What is the rotational kinetic energy?
- The rotational kinetic energy is the kinetic energy of a rotation which contributes to the total kinetic energy of a system
- Normal kinetic energy is given by 1/2mv^2, rot KE is given by Erot = 1/2I x I x AV^2
-Rearrange P = I x AV for AV = P/I and sub this into the kinetic energy. - This gives E = BJ(J+1)
What is B in E = BJ(J+1)
B is the rotational constant
This can be divided to give in cm-1, so B = h/8(pi^2)cI
How is BJ(J+1) used?
-For example, if a molecule is being excited from J=0 to J=1 then J=1.
- E = BJ(J+1) = B(1+1) = 2B
-So the energy of J=1 is 2B
- For 2 its 6B
- For 3 its 12B.
-The lines on a spectrum will be taller as these numbers increase.
-Transition energy (energy needed to go from 1 state to another would be given by taking the 2 E’s away from each other)
How is the energy difference between neighbouring levels found?
DeltaE = DeltaE(j+1)-Ej
= B(J+1)(J+2) - BJ(J+1)
=2B(J+1)
As J increases, then spacing between energy levels increase.
The difference between J=0 and J=1 is 2B.
The difference between J=1 and J=2 is 4B and so on.
The difference keeps increasing by 2B.
What are the selection rules for rotational spectroscopy?
-Molecules must have a permanent dipole and it must change during rotation.
-So linear molecules must be of the opposite molecules (H-Cl)
- DeltaJ = (+/-) 1 but many states are occupied so many transitions possible.
-Also needs to be gases at low temps and pressures.
-Spectrum needs to be evenly spaced lines of 2B. (Intensity can increase as energy level increases)

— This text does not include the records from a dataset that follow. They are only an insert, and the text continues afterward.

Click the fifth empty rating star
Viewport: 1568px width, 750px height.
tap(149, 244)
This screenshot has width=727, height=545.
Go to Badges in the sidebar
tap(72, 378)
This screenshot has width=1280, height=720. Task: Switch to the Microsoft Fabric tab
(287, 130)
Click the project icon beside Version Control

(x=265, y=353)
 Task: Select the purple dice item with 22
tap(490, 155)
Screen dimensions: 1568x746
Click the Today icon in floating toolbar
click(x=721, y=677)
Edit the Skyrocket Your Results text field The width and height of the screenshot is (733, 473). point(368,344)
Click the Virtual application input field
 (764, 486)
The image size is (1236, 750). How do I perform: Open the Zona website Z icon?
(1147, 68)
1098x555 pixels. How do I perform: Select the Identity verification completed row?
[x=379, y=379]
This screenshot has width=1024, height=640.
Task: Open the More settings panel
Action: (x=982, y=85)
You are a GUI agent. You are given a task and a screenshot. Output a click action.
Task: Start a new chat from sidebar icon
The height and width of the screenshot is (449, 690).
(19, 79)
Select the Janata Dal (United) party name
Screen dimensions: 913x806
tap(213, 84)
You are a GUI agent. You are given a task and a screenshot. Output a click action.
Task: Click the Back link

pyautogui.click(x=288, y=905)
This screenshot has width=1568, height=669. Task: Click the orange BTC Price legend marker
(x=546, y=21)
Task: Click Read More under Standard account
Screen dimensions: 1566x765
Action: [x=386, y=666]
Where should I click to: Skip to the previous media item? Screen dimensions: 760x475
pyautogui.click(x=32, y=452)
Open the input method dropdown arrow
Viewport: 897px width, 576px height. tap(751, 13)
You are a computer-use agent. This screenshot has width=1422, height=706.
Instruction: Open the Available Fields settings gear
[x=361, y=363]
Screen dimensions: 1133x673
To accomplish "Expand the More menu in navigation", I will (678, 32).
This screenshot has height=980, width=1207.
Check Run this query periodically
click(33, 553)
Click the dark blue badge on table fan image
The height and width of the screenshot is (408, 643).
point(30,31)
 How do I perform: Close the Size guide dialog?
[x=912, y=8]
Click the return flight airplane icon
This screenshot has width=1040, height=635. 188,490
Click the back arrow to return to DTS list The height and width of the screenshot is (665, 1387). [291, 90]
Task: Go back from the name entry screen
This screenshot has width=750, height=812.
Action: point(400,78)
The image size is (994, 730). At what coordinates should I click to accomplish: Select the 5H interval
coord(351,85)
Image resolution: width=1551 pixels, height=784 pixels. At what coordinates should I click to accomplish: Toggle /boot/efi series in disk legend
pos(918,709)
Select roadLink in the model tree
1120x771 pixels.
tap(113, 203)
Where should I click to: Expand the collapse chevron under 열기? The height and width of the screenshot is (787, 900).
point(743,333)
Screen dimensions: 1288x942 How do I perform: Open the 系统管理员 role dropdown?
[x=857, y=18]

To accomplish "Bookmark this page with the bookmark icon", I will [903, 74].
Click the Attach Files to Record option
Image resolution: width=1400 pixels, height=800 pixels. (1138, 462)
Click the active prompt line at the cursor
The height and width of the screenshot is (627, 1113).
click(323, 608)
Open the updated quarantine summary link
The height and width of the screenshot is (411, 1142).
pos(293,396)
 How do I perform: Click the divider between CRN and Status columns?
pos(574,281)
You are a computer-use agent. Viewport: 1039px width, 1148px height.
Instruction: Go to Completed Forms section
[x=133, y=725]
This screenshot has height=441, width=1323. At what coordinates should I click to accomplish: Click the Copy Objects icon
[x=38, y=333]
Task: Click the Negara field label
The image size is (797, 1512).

-Bonds lengths can be calculated from I = mr^2
How do the peak intensities work?
-The intensity of each line (as J increases) will increase (BUT ALSO SPACED BY 2B) until a certain point, nut will then start dropping.
- This is due to the fact that higher energy levels wont have sufficient thermal energy (T) to be filled at room temp and low press (Boltzmann distribution)
How can the Boltzmann distribution be used?
The Boltzmann distribution can give the relative population of states.
N1/N0 = g1/g0 exp(DeltaE/kT)
Shows how much a state is populated over another.
Given as n0 = xn1
As the ground state will be more populated.